Speaking of scraps of bread:
Some Democrats are pushing for help in bankruptcy court for beleaguered homeowners to renegotiate terms of ruinous mortgages.
Among other things during a sorry performance on Katie Couric, it didn’t sound like Sarah Palin has much sympathy:
COURIC: Would you support a moratorium on foreclosures to help average Americans keep their homes?
PALIN: That’s something that John McCain and I have both been discussing whether that is part of the solution or not … you know, it’s going to be a multifaceted that has to be found here.
COURIC: So you haven’t decided whether you’ll support it or not?
PALIN: I have not.
COURIC: What are the pros and cons of it, do you think?
PALIN: Well, some decisions that have been made poorly should not be rewarded, of course.

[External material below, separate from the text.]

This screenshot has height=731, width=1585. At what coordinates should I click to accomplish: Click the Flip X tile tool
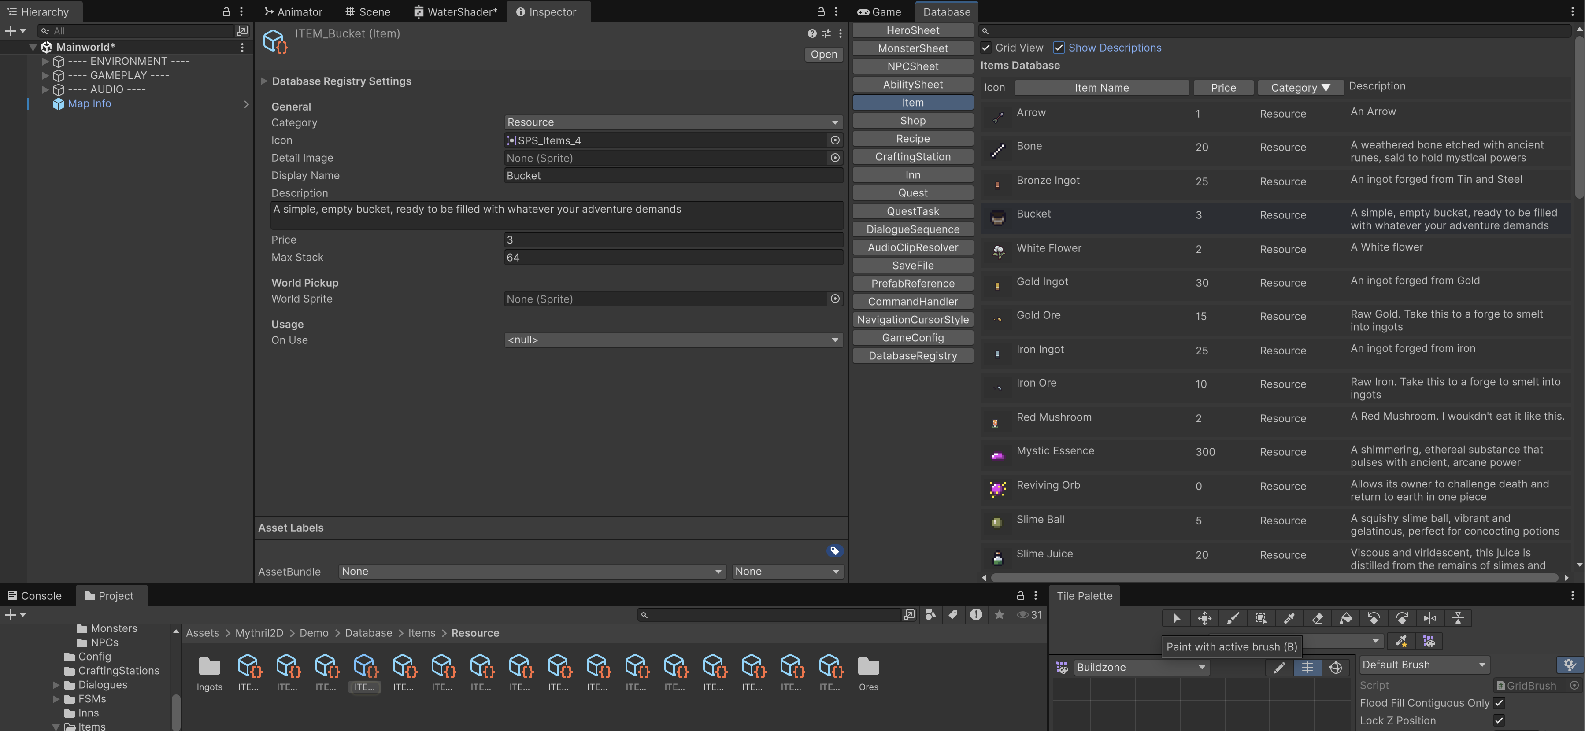pyautogui.click(x=1430, y=618)
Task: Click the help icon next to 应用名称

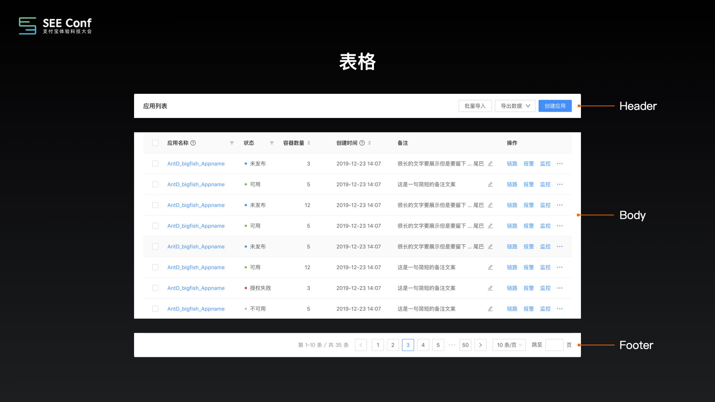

COURIC: By consumers, you’re saying?
PALIN: Consumers and those who were predator lenders also.
Palin is, of course, no worse than Arkansas’s Senators Pryor and Lincoln, who, as late as our deadline this week, couldn’t bring themselves to support mortgage relief. It is just like the credit card company relief act that Lincoln carried: If poor folks don’t get bled, how will the rich folks make any money?
Is some of the Republican obfuscation and dishonesty and continuing entrenched support for the billionaires sinking in with the electorate? It will if episodes such as occurred last night continue. When McCain canceled on David Letterman at the last minute, the result wasn’t pretty for McCain. Read a report on the jump. Also see excerpt above.
And speaking of TV: Appeals Court Judge Wendell Griffen, who’s begun blogging on a variety of topics, observes that George Bush wasn’t exactly the pitchman you’d want to sell an economic bailout plan. But he was the last reserve on a thin bench so send him in they did last night, to the snores of America.